### [What the task requires]
Nothing but the lines from the one containing "Task: Click the 119.71 MB file size cell" through the end of the data below may appear in the response, each one exact.

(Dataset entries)
+ + + + + + +

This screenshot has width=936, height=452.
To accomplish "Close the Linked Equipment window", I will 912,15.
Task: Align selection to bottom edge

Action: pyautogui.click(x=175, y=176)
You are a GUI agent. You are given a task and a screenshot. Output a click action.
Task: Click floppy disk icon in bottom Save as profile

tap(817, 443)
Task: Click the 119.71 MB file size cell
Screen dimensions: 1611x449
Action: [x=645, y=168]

+ + + + + + +

### [Task solution]
Task: Click the 119.71 MB file size cell
Screen dimensions: 1611x449
Action: [x=645, y=168]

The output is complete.